Google today said that over time it will switch to using the mobile versions of websites, instead of desktop versions, in order to rank them for search results, thus making its search index more mobile-first.

So far, the company has started experimenting; the shift could take some time.

“Although our search index will continue to be a single index of websites and apps, our algorithms will eventually primarily use the mobile version of a site’s content to rank pages from that site, to understand structured data, and to show snippets from those pages in our results,” Google product manager Doantam Phan wrote in a blog post. “Of course, while our index will be built from mobile documents, we’re going to continue to build a great search experience for all users, whether they come from mobile or desktop devices.”

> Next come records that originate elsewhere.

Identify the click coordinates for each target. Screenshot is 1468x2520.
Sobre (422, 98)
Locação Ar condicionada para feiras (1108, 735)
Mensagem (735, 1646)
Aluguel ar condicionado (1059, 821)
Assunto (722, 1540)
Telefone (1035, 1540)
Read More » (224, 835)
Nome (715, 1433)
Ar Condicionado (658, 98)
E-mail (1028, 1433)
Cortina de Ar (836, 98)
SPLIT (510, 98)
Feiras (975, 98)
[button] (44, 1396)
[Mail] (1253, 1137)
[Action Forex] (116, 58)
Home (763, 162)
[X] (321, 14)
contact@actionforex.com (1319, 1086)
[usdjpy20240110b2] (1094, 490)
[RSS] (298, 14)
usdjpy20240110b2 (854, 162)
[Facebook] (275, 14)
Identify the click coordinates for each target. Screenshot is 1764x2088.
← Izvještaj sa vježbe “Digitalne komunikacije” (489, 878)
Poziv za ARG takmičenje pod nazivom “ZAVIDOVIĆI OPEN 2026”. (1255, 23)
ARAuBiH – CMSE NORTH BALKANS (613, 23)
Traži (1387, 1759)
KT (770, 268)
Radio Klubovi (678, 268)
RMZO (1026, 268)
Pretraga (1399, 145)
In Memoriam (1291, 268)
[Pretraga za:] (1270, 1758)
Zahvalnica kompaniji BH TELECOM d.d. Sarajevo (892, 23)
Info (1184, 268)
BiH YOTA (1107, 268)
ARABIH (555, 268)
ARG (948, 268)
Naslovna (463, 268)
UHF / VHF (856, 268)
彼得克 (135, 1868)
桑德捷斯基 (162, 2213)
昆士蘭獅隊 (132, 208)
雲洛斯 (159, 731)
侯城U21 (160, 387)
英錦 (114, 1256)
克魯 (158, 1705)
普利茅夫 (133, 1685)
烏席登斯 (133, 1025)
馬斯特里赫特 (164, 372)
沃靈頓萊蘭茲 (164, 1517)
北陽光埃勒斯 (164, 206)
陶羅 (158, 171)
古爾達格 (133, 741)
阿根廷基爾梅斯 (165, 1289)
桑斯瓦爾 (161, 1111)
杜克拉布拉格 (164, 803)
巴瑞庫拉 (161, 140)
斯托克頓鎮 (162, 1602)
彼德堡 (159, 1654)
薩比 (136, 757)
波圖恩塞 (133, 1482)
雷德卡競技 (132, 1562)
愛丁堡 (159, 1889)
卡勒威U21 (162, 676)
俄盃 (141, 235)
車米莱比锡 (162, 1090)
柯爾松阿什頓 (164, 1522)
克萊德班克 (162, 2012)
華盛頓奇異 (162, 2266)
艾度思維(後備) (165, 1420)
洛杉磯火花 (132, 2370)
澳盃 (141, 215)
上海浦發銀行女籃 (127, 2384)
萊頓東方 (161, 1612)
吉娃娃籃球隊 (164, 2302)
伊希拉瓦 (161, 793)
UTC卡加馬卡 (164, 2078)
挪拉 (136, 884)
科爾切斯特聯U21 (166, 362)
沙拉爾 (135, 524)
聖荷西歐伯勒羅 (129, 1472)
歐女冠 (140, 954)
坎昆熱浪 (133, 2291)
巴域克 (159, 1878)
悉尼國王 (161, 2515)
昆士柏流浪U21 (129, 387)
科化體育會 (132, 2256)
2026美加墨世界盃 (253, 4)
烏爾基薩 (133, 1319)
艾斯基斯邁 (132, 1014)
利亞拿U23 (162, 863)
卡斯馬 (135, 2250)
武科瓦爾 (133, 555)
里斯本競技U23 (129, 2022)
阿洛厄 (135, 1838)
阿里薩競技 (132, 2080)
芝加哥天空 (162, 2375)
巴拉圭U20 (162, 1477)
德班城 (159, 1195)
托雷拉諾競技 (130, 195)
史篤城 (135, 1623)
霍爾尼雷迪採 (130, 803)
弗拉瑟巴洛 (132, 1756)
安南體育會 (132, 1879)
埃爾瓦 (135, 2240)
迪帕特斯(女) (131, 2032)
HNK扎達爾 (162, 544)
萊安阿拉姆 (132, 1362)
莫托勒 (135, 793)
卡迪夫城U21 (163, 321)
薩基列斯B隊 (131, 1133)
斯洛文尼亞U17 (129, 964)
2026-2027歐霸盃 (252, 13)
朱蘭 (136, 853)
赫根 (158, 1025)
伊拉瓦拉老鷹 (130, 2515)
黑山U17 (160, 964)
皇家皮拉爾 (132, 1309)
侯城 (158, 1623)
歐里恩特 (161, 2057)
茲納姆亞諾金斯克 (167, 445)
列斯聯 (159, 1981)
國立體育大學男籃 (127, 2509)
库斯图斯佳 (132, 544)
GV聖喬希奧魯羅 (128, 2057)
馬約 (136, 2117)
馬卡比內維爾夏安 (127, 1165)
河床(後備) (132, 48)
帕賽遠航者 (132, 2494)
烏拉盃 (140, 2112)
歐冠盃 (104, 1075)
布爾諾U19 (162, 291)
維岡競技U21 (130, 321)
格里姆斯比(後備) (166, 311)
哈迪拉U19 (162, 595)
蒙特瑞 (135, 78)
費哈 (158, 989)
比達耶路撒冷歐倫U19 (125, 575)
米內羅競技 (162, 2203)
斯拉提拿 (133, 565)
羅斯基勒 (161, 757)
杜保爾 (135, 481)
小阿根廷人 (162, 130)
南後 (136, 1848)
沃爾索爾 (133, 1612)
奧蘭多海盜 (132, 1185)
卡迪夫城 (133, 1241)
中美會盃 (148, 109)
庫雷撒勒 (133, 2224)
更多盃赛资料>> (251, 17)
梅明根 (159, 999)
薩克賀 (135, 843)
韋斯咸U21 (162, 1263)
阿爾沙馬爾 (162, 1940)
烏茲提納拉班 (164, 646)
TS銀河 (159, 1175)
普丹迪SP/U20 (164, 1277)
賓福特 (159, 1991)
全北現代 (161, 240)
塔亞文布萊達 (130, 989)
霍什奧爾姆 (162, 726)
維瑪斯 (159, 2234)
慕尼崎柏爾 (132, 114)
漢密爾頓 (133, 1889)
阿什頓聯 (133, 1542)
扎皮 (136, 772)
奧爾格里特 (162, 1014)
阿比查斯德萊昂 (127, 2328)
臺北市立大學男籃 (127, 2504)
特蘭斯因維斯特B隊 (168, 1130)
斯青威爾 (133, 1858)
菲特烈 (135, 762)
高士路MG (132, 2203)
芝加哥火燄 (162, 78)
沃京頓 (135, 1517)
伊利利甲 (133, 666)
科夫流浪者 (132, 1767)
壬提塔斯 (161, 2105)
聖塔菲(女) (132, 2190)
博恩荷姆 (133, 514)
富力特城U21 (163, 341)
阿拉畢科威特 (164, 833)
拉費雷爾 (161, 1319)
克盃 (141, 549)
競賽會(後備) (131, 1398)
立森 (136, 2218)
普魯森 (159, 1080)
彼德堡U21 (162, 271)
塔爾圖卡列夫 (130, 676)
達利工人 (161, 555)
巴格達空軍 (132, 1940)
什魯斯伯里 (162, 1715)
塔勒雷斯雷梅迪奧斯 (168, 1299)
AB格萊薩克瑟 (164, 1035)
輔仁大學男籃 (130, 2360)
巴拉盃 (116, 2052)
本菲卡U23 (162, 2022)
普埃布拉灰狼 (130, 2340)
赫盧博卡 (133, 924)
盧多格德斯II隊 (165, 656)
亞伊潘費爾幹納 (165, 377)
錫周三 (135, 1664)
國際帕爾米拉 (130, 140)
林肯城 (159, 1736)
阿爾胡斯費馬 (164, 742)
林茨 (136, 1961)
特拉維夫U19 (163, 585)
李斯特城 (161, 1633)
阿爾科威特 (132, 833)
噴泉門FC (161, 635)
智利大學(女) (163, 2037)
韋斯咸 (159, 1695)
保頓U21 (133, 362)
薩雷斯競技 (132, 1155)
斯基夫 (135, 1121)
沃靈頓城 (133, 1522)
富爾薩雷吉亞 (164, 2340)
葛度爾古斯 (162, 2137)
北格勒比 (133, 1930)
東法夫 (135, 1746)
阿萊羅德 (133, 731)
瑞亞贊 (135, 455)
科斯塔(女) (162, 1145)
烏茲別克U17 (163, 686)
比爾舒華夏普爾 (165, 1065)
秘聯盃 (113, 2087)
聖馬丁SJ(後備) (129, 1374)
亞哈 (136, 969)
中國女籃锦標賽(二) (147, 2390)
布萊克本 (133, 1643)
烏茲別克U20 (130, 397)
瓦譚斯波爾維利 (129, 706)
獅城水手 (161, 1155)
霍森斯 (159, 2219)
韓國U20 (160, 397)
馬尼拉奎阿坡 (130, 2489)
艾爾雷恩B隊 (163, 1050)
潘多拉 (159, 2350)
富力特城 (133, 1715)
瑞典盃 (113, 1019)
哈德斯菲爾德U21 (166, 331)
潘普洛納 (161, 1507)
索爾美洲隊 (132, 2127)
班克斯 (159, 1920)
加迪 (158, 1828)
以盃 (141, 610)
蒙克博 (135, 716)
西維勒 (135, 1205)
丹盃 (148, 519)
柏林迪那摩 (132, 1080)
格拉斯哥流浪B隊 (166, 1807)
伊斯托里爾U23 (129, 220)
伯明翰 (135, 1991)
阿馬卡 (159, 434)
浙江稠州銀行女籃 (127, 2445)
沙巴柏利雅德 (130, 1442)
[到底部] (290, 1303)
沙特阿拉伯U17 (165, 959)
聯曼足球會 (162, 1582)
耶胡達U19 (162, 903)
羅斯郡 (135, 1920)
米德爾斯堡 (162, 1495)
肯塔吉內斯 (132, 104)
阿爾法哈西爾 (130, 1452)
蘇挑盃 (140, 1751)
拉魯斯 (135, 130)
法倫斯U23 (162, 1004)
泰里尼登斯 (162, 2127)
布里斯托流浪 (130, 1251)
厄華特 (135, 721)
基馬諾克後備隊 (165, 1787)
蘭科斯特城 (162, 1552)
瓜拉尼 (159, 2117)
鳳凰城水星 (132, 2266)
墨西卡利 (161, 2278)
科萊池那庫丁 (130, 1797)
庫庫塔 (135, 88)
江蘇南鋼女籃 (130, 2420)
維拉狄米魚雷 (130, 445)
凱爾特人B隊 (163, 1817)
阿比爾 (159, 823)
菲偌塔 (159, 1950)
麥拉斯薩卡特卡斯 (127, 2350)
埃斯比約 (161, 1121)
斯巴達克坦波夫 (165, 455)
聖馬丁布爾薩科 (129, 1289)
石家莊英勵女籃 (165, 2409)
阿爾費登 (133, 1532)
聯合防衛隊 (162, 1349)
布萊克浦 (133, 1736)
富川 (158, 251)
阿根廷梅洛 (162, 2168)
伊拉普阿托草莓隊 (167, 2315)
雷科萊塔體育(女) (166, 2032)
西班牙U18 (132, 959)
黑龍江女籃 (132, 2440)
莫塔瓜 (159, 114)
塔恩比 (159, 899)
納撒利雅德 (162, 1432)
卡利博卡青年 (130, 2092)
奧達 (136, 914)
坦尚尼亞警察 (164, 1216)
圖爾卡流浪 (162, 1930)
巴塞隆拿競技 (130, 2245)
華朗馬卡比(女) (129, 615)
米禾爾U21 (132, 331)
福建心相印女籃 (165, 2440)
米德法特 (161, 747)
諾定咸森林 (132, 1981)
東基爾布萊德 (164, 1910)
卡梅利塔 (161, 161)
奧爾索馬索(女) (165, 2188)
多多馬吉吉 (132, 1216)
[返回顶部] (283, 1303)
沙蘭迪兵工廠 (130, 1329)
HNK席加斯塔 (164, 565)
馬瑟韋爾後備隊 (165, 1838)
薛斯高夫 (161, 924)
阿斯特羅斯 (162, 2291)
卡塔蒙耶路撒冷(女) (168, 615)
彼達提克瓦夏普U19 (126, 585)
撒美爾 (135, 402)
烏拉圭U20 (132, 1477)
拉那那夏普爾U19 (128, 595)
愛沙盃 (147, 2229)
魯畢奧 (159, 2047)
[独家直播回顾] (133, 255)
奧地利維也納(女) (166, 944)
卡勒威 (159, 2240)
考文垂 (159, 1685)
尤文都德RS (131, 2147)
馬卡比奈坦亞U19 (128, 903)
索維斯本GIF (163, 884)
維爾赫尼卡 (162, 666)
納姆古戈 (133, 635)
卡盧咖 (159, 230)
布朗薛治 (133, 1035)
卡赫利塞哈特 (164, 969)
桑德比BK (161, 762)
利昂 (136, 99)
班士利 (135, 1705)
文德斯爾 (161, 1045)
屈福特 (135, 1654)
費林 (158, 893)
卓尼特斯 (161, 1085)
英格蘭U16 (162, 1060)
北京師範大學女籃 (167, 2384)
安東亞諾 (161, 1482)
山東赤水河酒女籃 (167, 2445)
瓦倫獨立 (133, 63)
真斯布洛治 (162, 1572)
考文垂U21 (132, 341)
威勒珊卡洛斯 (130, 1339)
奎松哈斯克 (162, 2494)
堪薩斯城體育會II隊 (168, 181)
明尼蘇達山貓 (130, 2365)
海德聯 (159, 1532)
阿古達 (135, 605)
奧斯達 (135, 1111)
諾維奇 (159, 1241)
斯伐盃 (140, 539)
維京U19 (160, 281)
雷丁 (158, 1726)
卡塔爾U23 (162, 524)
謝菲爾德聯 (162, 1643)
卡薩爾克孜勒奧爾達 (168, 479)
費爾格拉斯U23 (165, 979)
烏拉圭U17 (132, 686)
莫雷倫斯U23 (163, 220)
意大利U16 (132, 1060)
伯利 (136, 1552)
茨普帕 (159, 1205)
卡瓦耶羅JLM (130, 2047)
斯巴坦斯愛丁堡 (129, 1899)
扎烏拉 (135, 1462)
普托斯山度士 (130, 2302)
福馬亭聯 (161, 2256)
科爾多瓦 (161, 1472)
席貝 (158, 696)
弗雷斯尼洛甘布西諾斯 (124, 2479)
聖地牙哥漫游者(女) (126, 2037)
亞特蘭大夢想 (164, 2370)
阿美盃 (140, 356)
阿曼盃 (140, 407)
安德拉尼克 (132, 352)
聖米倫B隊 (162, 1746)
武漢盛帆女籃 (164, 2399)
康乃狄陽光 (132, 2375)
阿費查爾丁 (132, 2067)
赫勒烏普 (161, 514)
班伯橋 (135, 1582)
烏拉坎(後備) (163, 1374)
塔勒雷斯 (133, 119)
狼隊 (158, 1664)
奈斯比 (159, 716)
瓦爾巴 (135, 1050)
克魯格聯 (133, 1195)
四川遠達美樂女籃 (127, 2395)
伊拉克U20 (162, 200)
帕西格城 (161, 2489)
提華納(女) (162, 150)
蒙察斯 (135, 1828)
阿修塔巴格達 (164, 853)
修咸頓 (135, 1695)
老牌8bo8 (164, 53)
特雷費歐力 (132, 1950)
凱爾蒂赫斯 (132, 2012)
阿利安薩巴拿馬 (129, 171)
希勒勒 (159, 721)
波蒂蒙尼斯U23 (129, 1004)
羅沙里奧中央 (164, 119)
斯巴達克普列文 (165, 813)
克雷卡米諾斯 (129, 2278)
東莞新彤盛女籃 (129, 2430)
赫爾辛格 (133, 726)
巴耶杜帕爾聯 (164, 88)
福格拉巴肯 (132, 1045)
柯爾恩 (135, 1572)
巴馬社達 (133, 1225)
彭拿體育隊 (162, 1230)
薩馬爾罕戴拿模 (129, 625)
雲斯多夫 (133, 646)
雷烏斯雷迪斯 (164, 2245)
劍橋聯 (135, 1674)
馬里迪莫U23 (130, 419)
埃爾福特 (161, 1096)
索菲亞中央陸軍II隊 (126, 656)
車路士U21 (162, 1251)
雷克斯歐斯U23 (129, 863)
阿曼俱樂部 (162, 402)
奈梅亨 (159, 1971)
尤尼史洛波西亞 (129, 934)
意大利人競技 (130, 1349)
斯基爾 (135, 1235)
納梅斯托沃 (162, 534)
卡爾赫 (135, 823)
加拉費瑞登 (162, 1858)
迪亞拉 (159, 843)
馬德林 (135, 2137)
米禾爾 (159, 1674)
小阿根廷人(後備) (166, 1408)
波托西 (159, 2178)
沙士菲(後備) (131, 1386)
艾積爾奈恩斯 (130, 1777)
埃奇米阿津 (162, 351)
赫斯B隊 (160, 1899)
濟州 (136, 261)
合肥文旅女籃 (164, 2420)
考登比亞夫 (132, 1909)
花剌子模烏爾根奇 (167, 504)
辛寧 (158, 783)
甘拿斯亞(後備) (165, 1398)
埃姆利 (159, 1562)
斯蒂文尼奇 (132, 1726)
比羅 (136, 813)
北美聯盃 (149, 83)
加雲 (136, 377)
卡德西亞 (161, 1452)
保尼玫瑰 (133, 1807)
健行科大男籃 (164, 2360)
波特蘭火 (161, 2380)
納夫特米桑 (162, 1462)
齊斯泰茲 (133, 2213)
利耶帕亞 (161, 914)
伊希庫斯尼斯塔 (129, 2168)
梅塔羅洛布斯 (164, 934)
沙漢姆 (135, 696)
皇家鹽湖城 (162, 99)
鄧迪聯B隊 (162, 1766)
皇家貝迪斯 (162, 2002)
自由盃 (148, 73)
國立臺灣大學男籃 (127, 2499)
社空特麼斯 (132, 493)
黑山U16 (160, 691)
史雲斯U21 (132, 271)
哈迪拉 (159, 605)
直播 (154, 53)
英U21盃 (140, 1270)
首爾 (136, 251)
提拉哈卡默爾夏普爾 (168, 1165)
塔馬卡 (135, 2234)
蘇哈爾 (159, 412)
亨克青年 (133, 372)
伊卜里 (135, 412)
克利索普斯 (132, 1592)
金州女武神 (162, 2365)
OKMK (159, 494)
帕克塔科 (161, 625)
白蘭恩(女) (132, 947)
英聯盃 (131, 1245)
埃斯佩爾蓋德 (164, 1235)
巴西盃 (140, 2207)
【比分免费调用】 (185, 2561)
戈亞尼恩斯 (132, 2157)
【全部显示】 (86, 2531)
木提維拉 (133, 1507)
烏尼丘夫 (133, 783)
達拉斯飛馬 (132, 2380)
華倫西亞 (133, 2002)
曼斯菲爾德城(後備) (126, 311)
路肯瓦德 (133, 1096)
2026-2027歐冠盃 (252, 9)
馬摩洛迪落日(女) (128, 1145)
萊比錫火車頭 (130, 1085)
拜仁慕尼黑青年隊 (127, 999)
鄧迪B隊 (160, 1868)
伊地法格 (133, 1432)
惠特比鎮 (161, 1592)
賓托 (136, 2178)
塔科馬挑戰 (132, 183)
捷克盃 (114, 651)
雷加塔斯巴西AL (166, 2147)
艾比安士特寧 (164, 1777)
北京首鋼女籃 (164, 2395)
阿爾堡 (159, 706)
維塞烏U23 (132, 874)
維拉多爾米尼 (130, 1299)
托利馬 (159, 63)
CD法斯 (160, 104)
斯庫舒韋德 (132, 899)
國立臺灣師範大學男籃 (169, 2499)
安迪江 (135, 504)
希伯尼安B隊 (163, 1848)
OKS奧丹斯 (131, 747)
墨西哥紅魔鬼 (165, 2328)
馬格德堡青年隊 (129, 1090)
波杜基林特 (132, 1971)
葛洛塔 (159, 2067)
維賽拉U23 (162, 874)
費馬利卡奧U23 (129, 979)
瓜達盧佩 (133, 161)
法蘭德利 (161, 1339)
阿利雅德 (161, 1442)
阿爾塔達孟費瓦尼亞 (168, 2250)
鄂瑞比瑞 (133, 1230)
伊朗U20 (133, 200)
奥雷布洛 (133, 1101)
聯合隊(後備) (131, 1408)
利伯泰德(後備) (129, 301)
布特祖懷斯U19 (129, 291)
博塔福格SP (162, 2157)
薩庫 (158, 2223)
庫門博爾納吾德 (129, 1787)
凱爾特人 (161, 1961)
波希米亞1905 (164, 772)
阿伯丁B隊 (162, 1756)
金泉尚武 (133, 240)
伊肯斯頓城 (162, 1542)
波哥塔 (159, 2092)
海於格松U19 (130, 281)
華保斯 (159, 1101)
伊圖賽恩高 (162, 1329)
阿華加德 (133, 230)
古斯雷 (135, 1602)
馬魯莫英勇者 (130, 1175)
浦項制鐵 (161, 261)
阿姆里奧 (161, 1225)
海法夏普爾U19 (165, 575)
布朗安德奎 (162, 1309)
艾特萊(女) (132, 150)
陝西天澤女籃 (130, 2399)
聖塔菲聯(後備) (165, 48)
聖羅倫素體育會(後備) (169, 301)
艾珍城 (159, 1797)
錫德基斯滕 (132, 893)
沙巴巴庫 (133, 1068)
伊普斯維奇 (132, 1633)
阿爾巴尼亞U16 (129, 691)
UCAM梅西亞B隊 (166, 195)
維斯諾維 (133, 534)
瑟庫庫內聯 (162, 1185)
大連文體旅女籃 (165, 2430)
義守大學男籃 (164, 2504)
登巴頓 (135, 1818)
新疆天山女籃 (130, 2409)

This comes after Google has taken several steps to improve the experience of search on mobile devices. In November 2014 Google started marking pages as mobile-friendly in mobile web search results. In February 2015, Google said that within two months it would start using mobile-friendly as a ranking signal (aka Mobilegeddon). Most recently, in March, Google said that in May it would start ranking mobile-friendly sites even higher.

This is going further because it goes across the board, on mobile and desktop.

“We understand this is an important shift in our indexing and it’s one we take seriously,” Phan wrote. “We’ll continue to carefully experiment over the coming months on a small scale and we’ll ramp up this change when we’re confident that we have a great user experience.”